§ TASK INSTRUCTIONS
Copy out every line in the records below that contains the word "Select". Case counts.

§ TASK INPUTS
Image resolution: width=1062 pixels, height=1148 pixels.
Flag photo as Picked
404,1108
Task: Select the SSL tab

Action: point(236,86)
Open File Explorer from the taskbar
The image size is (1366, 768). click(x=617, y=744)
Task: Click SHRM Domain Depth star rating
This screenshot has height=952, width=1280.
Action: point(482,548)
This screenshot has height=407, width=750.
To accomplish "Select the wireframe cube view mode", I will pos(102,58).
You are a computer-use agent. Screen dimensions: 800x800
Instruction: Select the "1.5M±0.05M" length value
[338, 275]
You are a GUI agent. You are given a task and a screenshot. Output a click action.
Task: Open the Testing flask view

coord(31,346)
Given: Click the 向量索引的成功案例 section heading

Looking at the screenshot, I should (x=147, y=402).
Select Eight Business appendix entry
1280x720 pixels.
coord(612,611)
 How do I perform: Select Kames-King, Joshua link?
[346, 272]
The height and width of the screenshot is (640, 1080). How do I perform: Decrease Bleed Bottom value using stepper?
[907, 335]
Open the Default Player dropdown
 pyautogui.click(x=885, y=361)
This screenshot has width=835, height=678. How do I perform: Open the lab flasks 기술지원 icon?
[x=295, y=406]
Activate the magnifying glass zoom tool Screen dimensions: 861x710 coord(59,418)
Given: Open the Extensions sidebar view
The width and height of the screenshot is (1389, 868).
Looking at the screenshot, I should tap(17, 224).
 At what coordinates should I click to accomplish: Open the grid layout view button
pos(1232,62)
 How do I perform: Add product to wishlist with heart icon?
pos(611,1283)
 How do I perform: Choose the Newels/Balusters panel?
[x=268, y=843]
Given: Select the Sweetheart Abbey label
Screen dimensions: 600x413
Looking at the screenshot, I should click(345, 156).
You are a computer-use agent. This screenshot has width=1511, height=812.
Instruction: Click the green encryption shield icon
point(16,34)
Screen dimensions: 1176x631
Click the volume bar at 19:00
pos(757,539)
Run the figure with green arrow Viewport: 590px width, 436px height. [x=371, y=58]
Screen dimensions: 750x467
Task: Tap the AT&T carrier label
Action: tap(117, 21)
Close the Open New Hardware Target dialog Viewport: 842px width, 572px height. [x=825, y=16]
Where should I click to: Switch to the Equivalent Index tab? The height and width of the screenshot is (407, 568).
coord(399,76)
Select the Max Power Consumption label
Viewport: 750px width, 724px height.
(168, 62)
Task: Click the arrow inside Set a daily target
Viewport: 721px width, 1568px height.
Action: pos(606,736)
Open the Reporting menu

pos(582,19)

§ TASK RESPONSE
Task: Select the SSL tab
To accomplish "Select the wireframe cube view mode", I will pos(102,58).
Instruction: Select the "1.5M±0.05M" length value
Select Eight Business appendix entry
 How do I perform: Select Kames-King, Joshua link?
Given: Select the Sweetheart Abbey label
Select the Max Power Consumption label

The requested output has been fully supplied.